資金繰り改善の手法 その46 補助金・助成金活用の落とし穴

2024.12.19

資金繰り改善の手法その46

【補助金・助成金活用の落とし穴】

 

多くの社長は「補助金や助成金はもらえるお金だから、資金繰り改善の即効薬になる」

と考えがちです。

 

しかし、実際はそう単純ではありません。

 

補助金・助成金の基本的な仕組みを理解することが重要です。

 

ほとんどの場合、以下のような流れになります:

1. 事業計画を立案し申請
2. 審査・採択
3. 事業の実施(自己資金で支払い)
4. 実績報告書の提出
5. 審査
6. 補助金・助成金の交付

 

ここで注目すべき点は、補助金・助成金が実際に振り込まれるのは、事業完了後だということです。

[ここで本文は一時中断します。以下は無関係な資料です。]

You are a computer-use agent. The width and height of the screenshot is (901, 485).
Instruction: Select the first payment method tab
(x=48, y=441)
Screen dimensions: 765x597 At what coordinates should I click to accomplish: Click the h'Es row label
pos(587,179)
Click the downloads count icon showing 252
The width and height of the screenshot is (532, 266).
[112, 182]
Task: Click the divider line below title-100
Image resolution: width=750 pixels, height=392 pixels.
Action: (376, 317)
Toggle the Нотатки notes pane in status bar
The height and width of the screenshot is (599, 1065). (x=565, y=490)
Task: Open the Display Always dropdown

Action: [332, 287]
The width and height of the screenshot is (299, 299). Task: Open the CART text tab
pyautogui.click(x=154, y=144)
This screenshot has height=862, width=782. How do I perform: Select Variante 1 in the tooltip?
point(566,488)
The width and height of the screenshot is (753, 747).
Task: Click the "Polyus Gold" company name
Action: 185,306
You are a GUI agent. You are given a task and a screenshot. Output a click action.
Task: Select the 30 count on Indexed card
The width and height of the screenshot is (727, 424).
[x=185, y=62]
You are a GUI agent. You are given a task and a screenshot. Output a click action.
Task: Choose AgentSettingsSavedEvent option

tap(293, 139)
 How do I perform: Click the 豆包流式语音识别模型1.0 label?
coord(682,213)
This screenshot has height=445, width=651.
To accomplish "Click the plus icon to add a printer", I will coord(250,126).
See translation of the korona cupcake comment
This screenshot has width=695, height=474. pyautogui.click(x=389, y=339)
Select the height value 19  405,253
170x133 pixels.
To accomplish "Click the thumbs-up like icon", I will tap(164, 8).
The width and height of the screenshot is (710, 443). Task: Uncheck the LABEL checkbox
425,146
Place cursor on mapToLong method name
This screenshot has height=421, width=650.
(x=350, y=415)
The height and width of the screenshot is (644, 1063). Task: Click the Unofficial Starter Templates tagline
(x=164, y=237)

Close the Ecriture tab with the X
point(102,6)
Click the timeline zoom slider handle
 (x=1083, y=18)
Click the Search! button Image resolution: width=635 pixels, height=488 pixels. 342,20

つまり、事業実施時には全額を自社で立て替える必要があります。

 

【資金繰りへの実際の影響】

例えば、1000万円の設備投資に対して500万円の補助金が交付される場合を考えてみましょう。

初期投資(支出):
– 設備費用:1000万円
– 申請関連費用:50万円
– 専門家への委託費:30万円
合計:1080万円の支出

補助金受領までの期間(約6ヶ月〜1年):
– 毎月の返済や経費支払いの負担増
– 運転資金の圧迫
– 予期せぬ追加費用の発生リスク

補助金受領後:
– 補助金額:500万円の入金

実質的な自己負担:580万円

【隠れたコストとリスク】

補助金・助成金の活用には、表面的には見えにくい多くのコストやリスクが伴います:

1. 時間的コスト
– 申請書類の作成
– 実績報告書の作成
– 各種証憑書類の準備と保管
– 担当者とのやり取り

2. 人的リソース
– 事業担当者の配置必要性
– 通常業務への影響
– 専門知識の習得時間

3. 追加的な金銭的コスト
– 専門家への相談料
– 申請代行費用
– 予期せぬ追加工事や修正対応

4. コンプライアンスリスク
– 不適切な申請による返還リスク
– 書類の保管義務(多くの場合5年以上)
– 監査対応の必要性

【効果的な活用のために】

補助金・助成金を効果的に活用するためのポイントは:

1. 事業計画との整合性
– 補助金ありきではなく、本来必要な投資かを検討
– 補助金が無くても実施する価値のある事業であるか

2. 資金繰りの綿密な計画
– 立替払い期間の資金繰り計画
– 金融機関からのつなぎ融資の検討
– 予備費の確保

3. 実施体制の整備
– 社内の担当者・体制の明確化
– 外部専門家との連携体制
– 書類管理体制の構築

【まとめ】

補助金・助成金は、確かに事業拡大や新規投資の有効な手段となり得ます。

しかし、「もらえるお金だから」という安易な考えでの活用は、かえって経営を圧迫するリスクがあります。

 

特に以下の点を重視して検討することをお勧めします:

– 補助金ありきではなく、事業計画が先にあるべき
– 立替払い期間の資金繰りを綿密に計画する
– 人的・時間的コストを含めた総合的な判断を行う
– 依頼ありきではなく、必要に応じて専門家に相談する

補助金・助成金は、適切に活用すれば企業成長の強力な後押しとなりますが、

安易な活用は禁物です。

 

まずは自社の経営状態と事業計画を冷静に見つめ直し、補助金・助成金が

本当に必要かつ有効な手段であるかを慎重に検討することをお勧めします。